CSL Limited Shares Near 52-Week Low After $5 Billion Write-Down: What Investors Are Watching

May 15, 2026
CSL Limited Shares Near 52-Week Low After $5 Billion Write-Down: What Investors Are Watching

MELBOURNE, May 16, 2026, 03:08 AEST

CSL Limited finished Friday barely above its 52-week low, with the Australian biotech facing renewed scrutiny. A recent profit warning and plans for write-downs have rattled confidence in a stock once seen as an ASX standout.

Shares finished at A$97.96, gaining 0.72% for the session. Over the last week, though, the stock has slumped 19.7%, Intelligent Investor data show. It touched a 52-week low of A$97.26 on Thursday.

This shift lands at a critical moment for CSL, which now faces more than just a growth pause—its credibility is on the line. The company’s 90-day review, out Monday, lowered its projected fiscal 2026 revenue to around $15.2 billion. NPATA—net profit after tax before amortisation of acquired IP and major one-offs—is now expected to reach about $3.1 billion, both numbers presented at constant currency to adjust for exchange rate fluctuations.

The update also pointed to roughly $5 billion more in non-cash, pre-tax impairments spread over fiscal 2026 and 2027. This type of impairment—essentially an accounting write-down—hits the value of assets on the books, without triggering an instant cash payment. Still, it can indicate those earlier investments aren’t holding their expected value.

Interim Chief Executive Gordon Naylor didn’t mince words. “Our growth initiatives are working, but the financial benefits will take longer than previously anticipated,” he said in the company’s ASX filing. The review points to an estimated $300 million revenue shortfall tied to U.S. immunoglobulin—antibody-based plasma therapies. Another $200 million comes from softer albumin pricing in China.

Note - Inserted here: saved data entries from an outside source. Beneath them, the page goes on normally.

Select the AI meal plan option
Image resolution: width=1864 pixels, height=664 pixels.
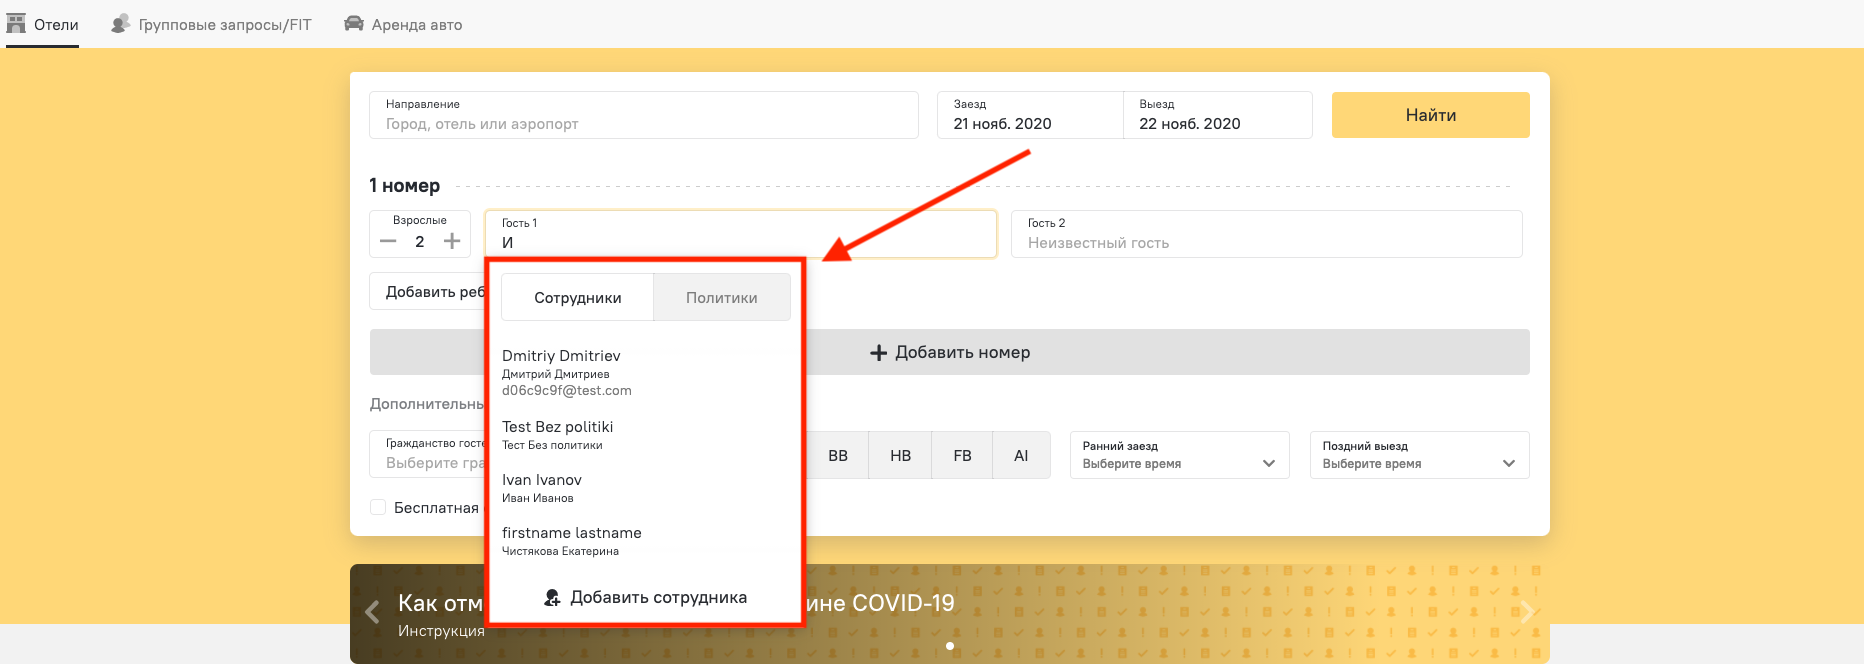click(x=1021, y=456)
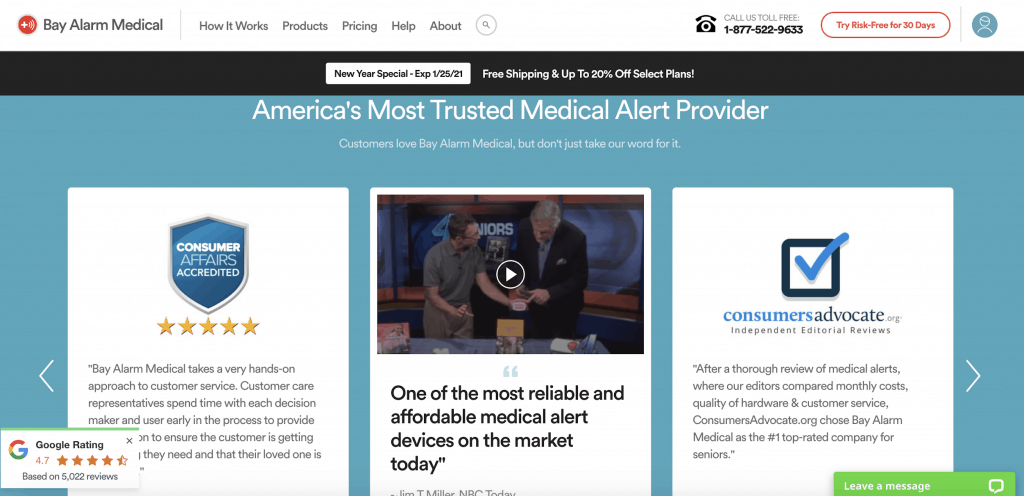Open the Products menu
Screen dimensions: 1024x496
point(305,26)
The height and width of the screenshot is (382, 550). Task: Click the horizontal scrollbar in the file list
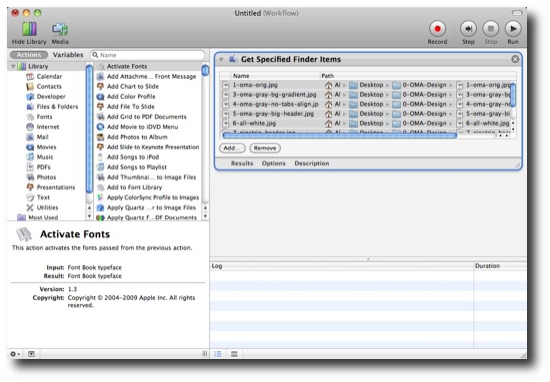point(340,135)
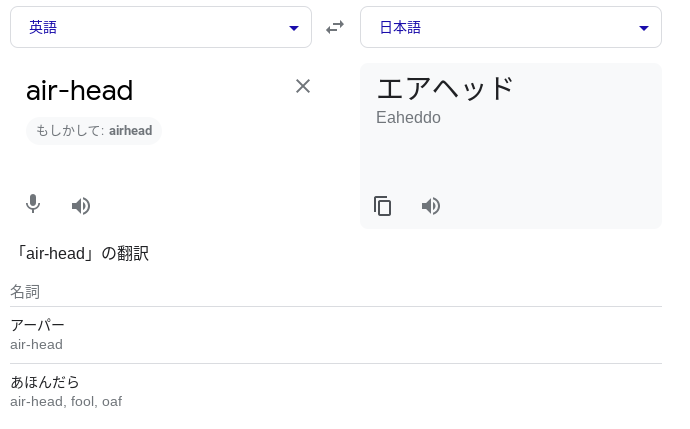Image resolution: width=690 pixels, height=429 pixels.
Task: Click the oaf back-translation word
Action: (x=111, y=401)
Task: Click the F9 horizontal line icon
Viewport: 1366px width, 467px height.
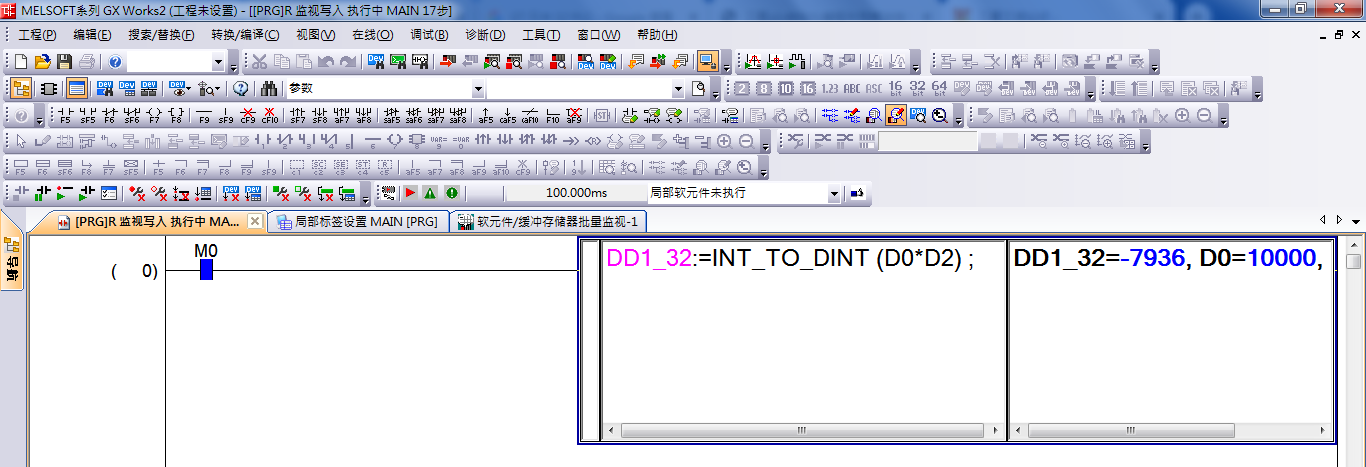Action: (x=204, y=115)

Around $150 million is linked to a mix of issues: Middle East disruptions, HEMGENIX’s slower growth, and iron market competition.

CSL shares plunged as much as 22% on Monday, Bloomberg said, erasing roughly A$10 billion from the company’s market cap after it slashed its full-year guidance and signaled the turnaround won’t be quick. The sell-off was stark.

CSL isn’t facing a problem with just a single product. The headache stems from a mix of factors: excess U.S. immunoglobulin inventory in distribution, softer albumin pricing across China, plus some lagging assets linked to Vifor—the Swiss iron and kidney treatment group CSL acquired back in 2022.

Naylor reassured investors Monday there’s “no fundamental shift in business strategy,” framing the challenge as “primarily about excellence in execution,” according to Fierce Pharma. Jefferies analysts, also quoted by the publication, noted the downgrade wasn’t a shock given persistent issues in U.S. immunoglobulin and China albumin. Those segments, they said, still have room to grow over the medium term. Fierce Pharma

Competition is definitely in the mix. Takeda, Grifols, and CSL Behring stand out in market reports as the big names in immunoglobulin, while CSL’s filing also highlighted mounting iron competition as a factor dragging its revised guidance.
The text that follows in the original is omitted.